As you say it is a condition that specialists have to diagnose, family and friends are the worst people to deal with. As they obviously deny there is any problem. I found myself doing exactly the same thing myself . Eventually they asked the poor man to reverse the hands on a clock face. He couldn't do it and reacted in a very nasty abnormal manner, totally out of character, exactly as the poor woman had been living with for years. However hard it may be it's obvious that you are on the right path and it may be that Don will receive the help he obviously needs.
I'm so sorry that there is nothing I can do. E .
kaydi
Posted
What an excellent point you made, yes Alzheimer patients do always retain that part of their brain, I hadn't thought of that, thank you.
I feel so angry that these people could spend half an hour with Don in total and then tell me he has depression, not dementia! And then for his son to agree with them topped the lot! It seems his sons don't talk to each other as Andrew told me he'd realized Don has dementia yet he obviously hadn't told Christopher!
If any of his sons had bothered to spend any time with him then they would know he is not depressed but has definitely got dementia. Andrew realized just by his phone calls to Don but the two that live close have rarely rung him in the last few months. How dare Christopher say he hasn't got dementia when yesterday was the first time he's seen or spoken to him for months! I'd also spoken to Christopher's wife in February and told her about it. That was when I asked if his family would come medicate him as my daughter had asked me if I would spend 3 weeks at hers to look after my grandsons while she and her husband went to Australia.
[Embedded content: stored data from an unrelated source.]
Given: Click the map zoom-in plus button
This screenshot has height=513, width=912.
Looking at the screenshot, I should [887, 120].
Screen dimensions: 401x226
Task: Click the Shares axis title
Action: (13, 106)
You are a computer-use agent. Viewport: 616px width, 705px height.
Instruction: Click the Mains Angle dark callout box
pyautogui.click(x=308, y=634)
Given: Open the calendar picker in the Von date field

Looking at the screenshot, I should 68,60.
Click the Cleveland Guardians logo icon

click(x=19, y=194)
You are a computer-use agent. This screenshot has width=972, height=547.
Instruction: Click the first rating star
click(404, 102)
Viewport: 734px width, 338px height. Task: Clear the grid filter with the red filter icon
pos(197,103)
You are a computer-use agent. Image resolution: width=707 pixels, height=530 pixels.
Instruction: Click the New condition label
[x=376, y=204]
She told me to ask the district nurse to come do it, I told her they don't do that so she said she'd speak to all 3 sons and get back to me. She never did! I then tested Don by not doing the dishwasher or washer and I stripped his bed and didn't make it up. After 3 days we'd got no clean utensils, the washing smelt so bad I had to put it out in the shed as Don's catheter had leaked several times and he'd spent 3 nights sleeping in his bed unmade! When I asked him if he was going to do the dishwasher and the washer he said he didn't know he had to! I'd explained it to him and offered to show him how to set them but he said its not rocket science yet he'd completely forgotten we'd had the conversation! I realized then Don couldn't be left 3 days never mind 3 weeks so I had to tell my daughter I couldn't go.
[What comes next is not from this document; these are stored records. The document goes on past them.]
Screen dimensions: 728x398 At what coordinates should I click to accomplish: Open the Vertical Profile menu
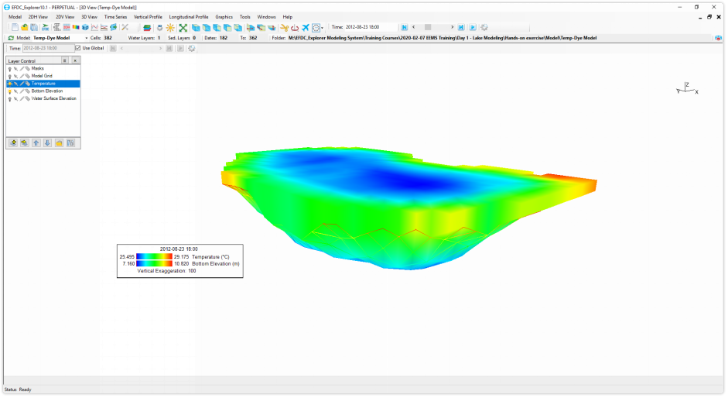148,16
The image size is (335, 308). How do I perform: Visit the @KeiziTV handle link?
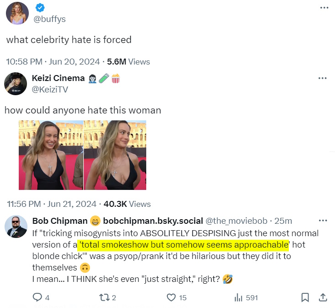pyautogui.click(x=50, y=90)
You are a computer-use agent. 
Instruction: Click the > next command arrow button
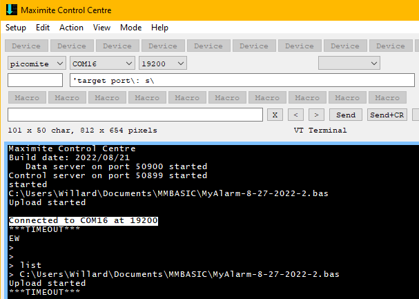pos(316,115)
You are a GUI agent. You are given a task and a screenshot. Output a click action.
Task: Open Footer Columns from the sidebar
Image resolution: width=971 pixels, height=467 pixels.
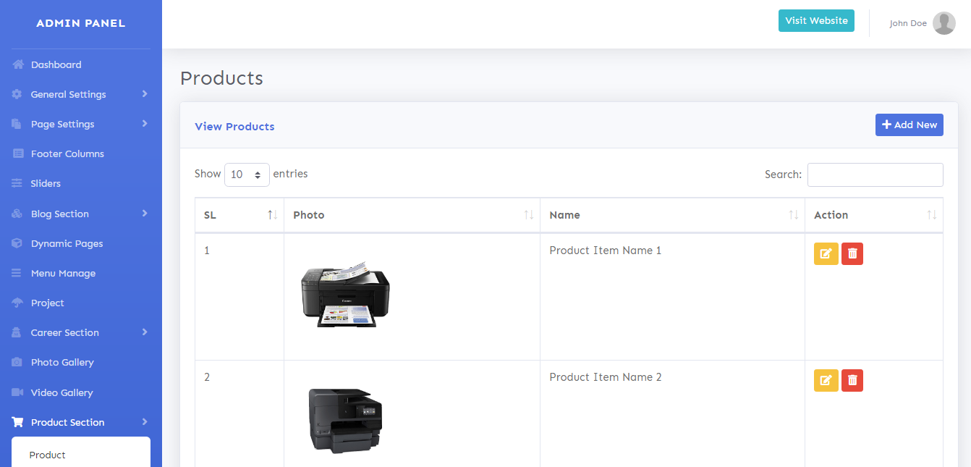click(67, 154)
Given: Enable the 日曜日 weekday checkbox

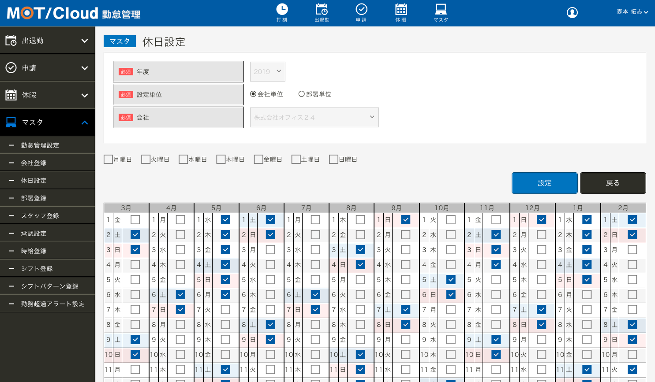Looking at the screenshot, I should point(334,159).
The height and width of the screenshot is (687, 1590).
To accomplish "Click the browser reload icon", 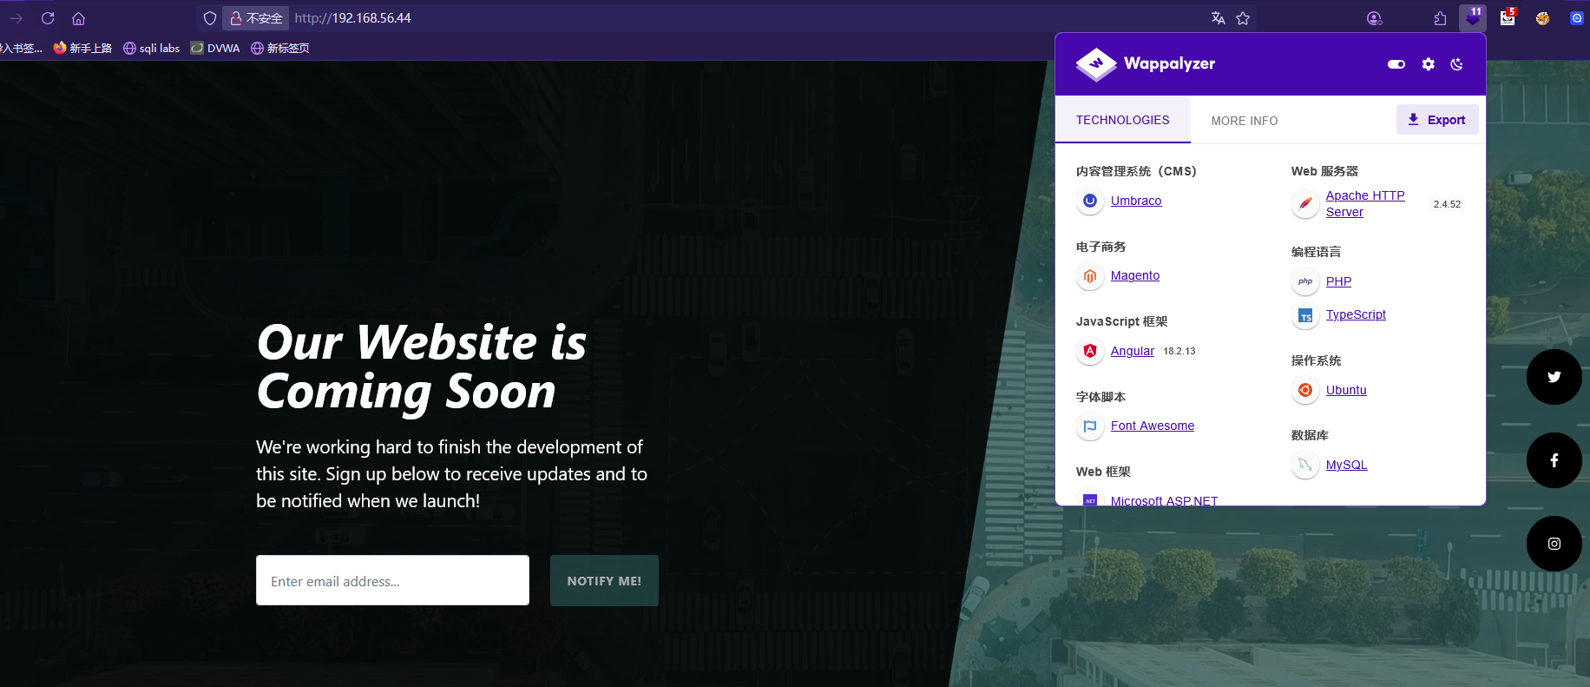I will pyautogui.click(x=48, y=18).
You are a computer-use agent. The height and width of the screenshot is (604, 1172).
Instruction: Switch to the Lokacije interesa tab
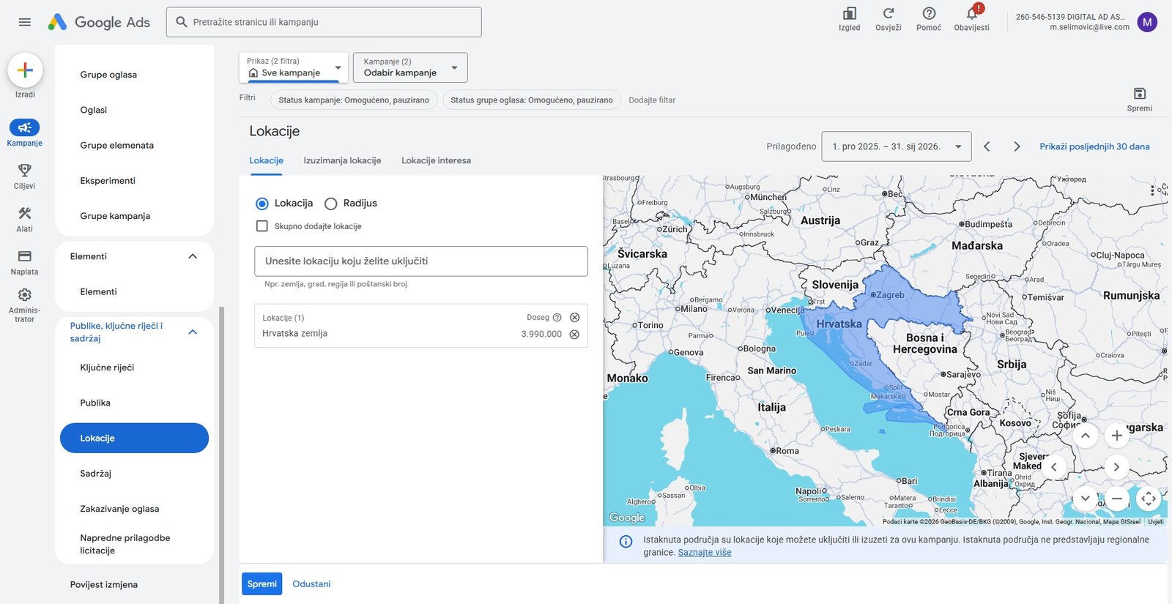click(x=436, y=160)
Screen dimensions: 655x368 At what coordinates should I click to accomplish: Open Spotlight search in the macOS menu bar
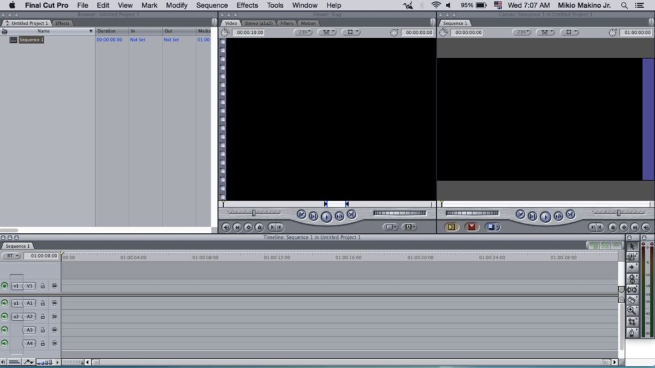624,5
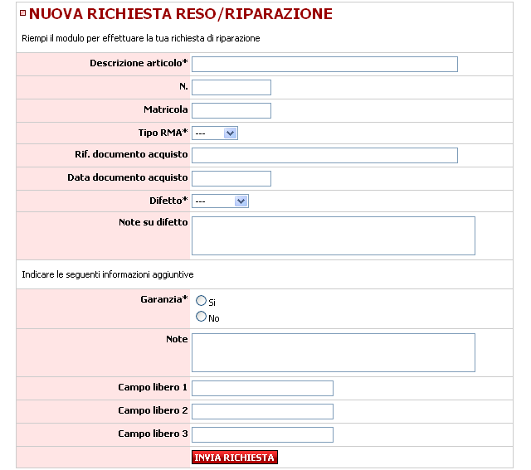Screen dimensions: 531x470
Task: Open the Tipo RMA dropdown
Action: [215, 133]
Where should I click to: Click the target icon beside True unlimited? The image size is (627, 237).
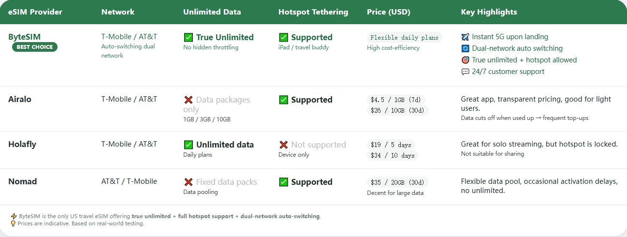[465, 60]
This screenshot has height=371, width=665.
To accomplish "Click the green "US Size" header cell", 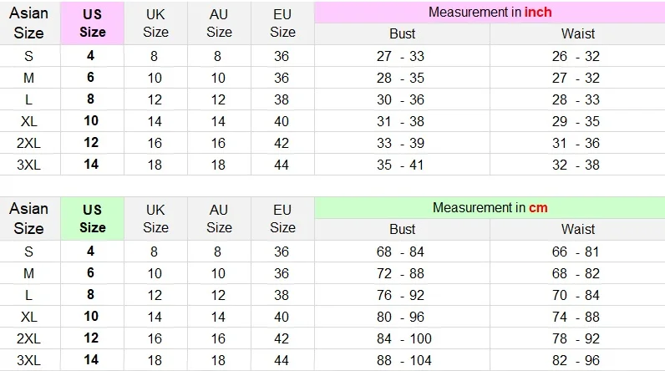I will coord(92,218).
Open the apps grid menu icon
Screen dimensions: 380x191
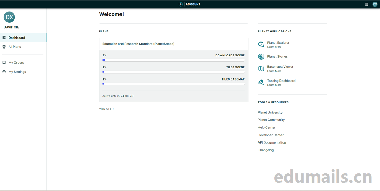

But this time I am going to my other daughter's, I don't have a choice as no they aren't going to do anything, they didn't even talk to him about respite or carers coming in!
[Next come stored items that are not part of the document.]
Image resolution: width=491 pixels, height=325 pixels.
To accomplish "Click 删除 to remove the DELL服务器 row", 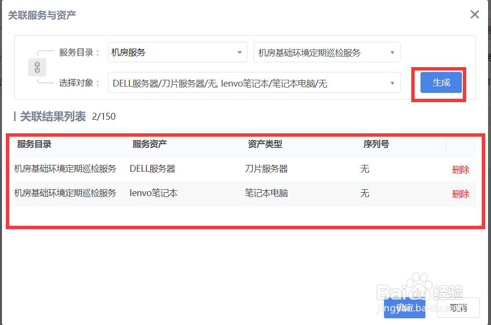I will (x=460, y=169).
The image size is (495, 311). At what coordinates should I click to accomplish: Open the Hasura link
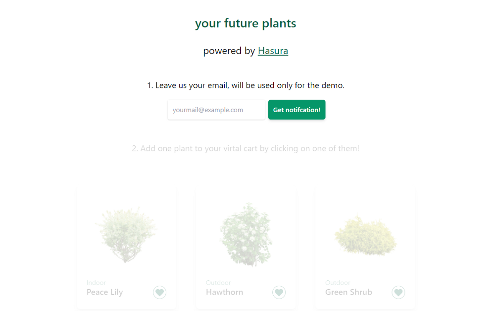[x=273, y=51]
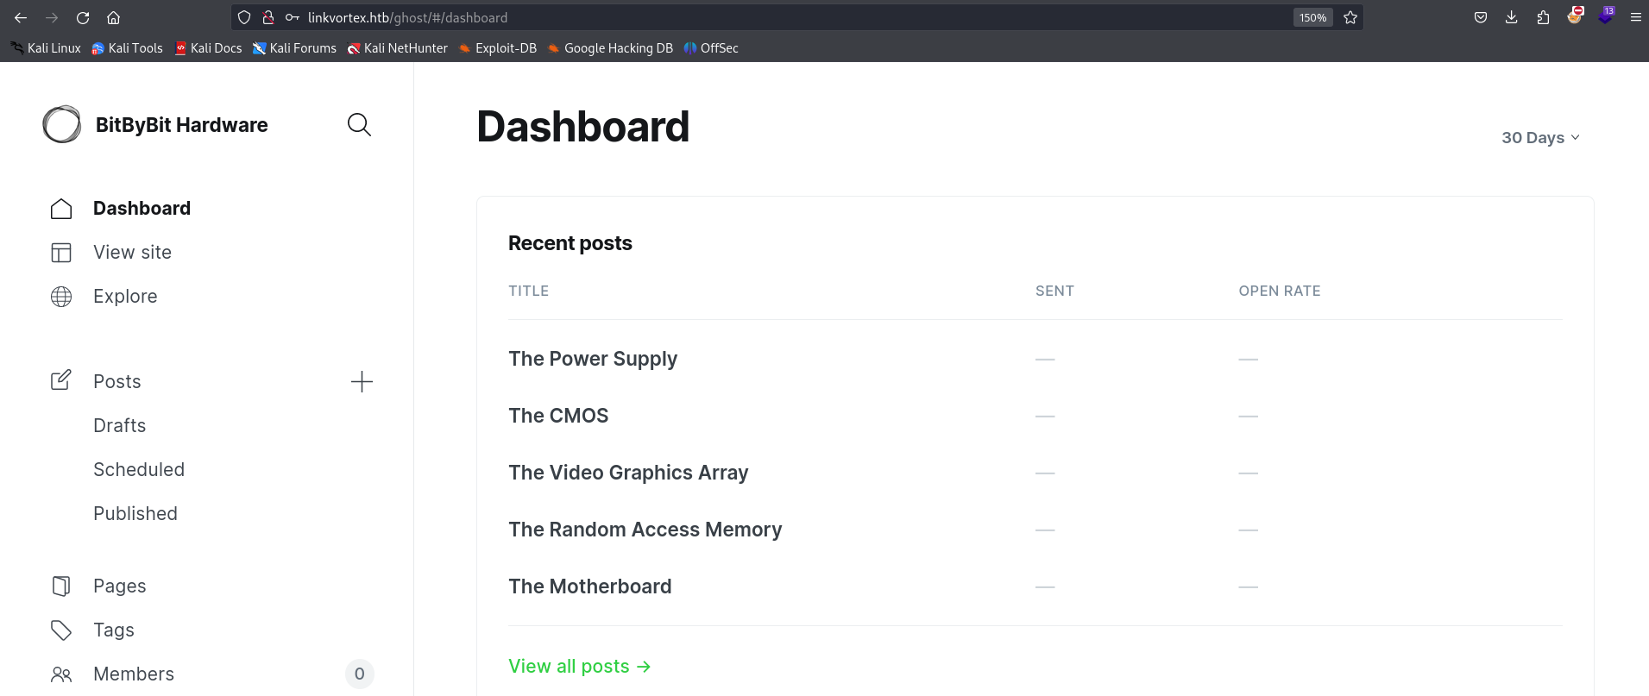Open Scheduled posts in the sidebar

coord(139,470)
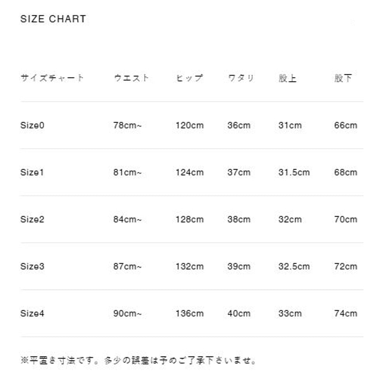Click the ウエスト column header
389x389 pixels.
(x=131, y=78)

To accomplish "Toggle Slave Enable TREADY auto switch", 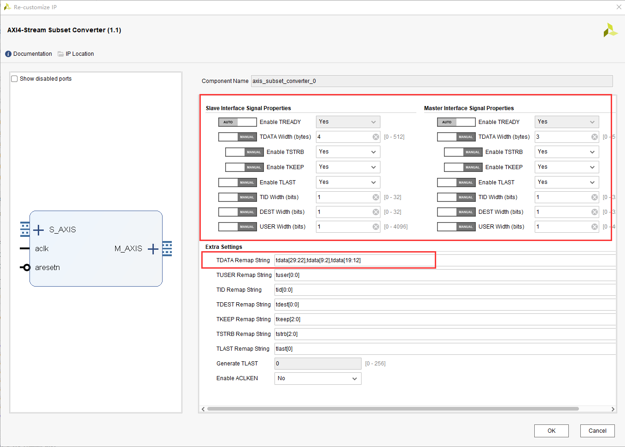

I'm dreading having to take the cats from the only home they know, one is 14 years old, has kidney disease and will not be with me much longer and I really hoped I wouldn't have to upset her in her last week/months of life. Another cries the whole time when we go to the vets and I know he will cry constantly on Friday. But we have to go as there is no other way to show them what I've been telling them, he can't look after himself. Don has done nothing in the house for almost 2 years, he never cleans up behind himself, if he spills anything he just leaves it. He doesn't notice when his catheter leaks, I bought him a special plastic mat for in front of his chair and even if there is a big puddle built up on it he fails to notice and then trails it through the house and into his bed. If his catheter leaks while I'm away which I'd be surprised if it doesn't as he constantly forgets to do up the switch, then I dread to think of the mess I'll come back to.
All I can hope is his sons do keep a close eye on him. The thought that they wont n so won't contact Chris terrifies me. I can't continue caring for him when I come back and if the worst does happen I may have to stay at my daughters for longer. I'll still post as I'll have my iPad with me.